Together, their combined estate accounts for approximately 145,000 sq.m of accommodation, as shown in the chart that follows:
Condition and Performance
The physical condition of these properties is slightly poorer than that of the NHS Boards, with only 58% in good physical condition (category A or B), compared with 71% for the NHS Boards, as shown in the chart below:
The functional suitability of these properties is similar to that of the NHS Boards, with 64% being functionally suitable, as shown in the chart below:
Note: NHS Health Scotland report that 100% of their estate is in Category C (unsuitable) for Functional Suitability
The space utilisation of these properties is similar to that of the NHS Boards, with 72% of accommodation being fully utilised, as shown in the chart below:
Special NHS Boards - Office Accommodation
Any examination of the NHSScotland estate needs to recognise that much of the property occupied by the Special NHS Boards is office accommodation which is quite different in form and functionality from the majority of the accommodation occupied by the NHS Boards. An example of this is the tenure status of occupied accommodation where there is much greater use of leased office accommodation in the Special NHS Boards.
All Special NHS Boards recognise the importance of rationalising their estate to maximise efficiency and reduce the number of Special NHS Board properties. Special NHS Boards are currently focusing on maximising the utilisation of Meridian Court in Glasgow and Gyle Square in Edinburgh which will have a significant impact on the overall amount of leased properties held.

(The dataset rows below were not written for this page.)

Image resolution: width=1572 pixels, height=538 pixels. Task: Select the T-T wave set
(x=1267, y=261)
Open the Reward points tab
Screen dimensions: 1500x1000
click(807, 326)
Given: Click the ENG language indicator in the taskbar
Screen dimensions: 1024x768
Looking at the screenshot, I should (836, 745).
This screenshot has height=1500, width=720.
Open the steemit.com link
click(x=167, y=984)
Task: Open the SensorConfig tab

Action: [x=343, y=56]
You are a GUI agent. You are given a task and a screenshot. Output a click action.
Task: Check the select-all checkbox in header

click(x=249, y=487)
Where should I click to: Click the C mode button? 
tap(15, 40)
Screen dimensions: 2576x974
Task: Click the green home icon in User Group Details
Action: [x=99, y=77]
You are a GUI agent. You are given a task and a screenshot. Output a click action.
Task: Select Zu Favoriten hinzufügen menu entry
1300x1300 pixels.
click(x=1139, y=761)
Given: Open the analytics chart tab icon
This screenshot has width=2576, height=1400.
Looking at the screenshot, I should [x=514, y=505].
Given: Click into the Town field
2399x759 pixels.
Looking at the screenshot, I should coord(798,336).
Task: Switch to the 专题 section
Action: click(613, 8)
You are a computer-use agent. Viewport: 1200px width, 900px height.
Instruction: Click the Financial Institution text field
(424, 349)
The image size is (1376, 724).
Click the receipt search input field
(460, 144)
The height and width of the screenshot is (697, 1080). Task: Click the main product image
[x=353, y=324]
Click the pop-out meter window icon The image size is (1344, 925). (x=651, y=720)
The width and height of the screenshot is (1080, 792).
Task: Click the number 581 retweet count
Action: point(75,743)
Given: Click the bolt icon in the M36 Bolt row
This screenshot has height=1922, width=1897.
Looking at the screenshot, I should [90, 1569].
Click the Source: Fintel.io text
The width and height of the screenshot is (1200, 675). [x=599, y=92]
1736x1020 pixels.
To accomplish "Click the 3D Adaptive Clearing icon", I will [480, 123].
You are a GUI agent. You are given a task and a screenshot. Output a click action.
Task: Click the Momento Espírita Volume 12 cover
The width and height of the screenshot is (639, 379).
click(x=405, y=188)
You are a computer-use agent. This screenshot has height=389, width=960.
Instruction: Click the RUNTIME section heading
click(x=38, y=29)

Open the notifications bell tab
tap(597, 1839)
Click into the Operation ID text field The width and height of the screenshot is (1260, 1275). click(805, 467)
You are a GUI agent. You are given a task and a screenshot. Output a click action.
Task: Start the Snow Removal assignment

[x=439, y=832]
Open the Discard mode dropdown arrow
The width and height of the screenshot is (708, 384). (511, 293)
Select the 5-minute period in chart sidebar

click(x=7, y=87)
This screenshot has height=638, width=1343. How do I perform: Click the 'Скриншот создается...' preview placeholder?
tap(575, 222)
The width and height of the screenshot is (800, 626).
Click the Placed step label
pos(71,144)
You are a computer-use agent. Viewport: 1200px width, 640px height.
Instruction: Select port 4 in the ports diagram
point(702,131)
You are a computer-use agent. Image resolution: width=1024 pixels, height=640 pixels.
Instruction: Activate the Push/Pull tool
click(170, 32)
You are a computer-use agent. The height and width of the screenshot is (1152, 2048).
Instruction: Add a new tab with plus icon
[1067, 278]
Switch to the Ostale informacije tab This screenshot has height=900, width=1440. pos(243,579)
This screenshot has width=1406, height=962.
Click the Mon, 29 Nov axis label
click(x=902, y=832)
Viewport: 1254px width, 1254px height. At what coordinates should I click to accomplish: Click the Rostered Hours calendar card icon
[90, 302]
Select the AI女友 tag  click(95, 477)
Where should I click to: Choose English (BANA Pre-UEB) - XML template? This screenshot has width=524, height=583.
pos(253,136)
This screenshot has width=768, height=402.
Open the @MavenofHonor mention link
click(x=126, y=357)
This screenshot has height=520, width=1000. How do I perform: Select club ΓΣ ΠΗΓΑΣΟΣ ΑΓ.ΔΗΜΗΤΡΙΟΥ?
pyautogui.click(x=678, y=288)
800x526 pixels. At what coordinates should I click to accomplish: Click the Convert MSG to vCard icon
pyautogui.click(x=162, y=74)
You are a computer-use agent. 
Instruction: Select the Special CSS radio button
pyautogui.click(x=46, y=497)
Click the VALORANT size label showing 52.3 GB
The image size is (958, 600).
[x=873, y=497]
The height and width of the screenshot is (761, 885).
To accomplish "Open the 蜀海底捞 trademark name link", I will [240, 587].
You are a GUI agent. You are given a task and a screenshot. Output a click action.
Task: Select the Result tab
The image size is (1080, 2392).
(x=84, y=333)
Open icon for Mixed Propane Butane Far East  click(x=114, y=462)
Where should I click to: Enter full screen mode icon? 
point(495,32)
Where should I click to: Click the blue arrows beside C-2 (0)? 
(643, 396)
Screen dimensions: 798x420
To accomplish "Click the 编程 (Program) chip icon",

Whilst the Special NHS Boards are an essential and integral part of NHSScotland, their office estate has more in common with the wider civil and government estate that is occupied by government departments and agencies. This very large public sector office estate also has much in common with the extensive office estate that is occupied by a wide range of private sector bodies and organisations.
Over recent years the Special NHS Boards have made significant progress on introducing new ways of working, flexible working and workplace redesign. In particular, NHS National Services Scotland (NSS) has done extensive measurement of space efficiency and costs across its own large and diverse office estate as part of implementing its Property Strategy which is focused on:
- Providing well designed and efficient space which is flexible towards embracing changing working practices and new technology
- Maximising the opportunity for staff to develop and deploy their knowledge, skills and personal qualities creatively to add value to the business and services
- Achieving synergies from shared use of accommodation and support services.
Case Study 9 in this report describes an exemplary office refurbishment project recently completed by NHS National Services Scotland.
An NHSScotland National Office Performance Framework has now been developed which will enable the performance of the Special NHS Board's office accommodation to be measured and monitored on an annual basis as part of this report. It is similar to the framework used for the NHS Boards but KPIs have been developed which are relevant and specific to office accommodation and facilities services. This framework will be populated and presented in the 2013 State of Assets and Facilities Report.
It should also be noted that within their total estate the NHS Boards also have significant amounts of office accommodation which benefit from similar best practice arrangements as those in Special NHS Boards. Work is in hand with a number of NHS Boards to further review their office accommodation in line with the UK Government standard benchmarks for office accommodation.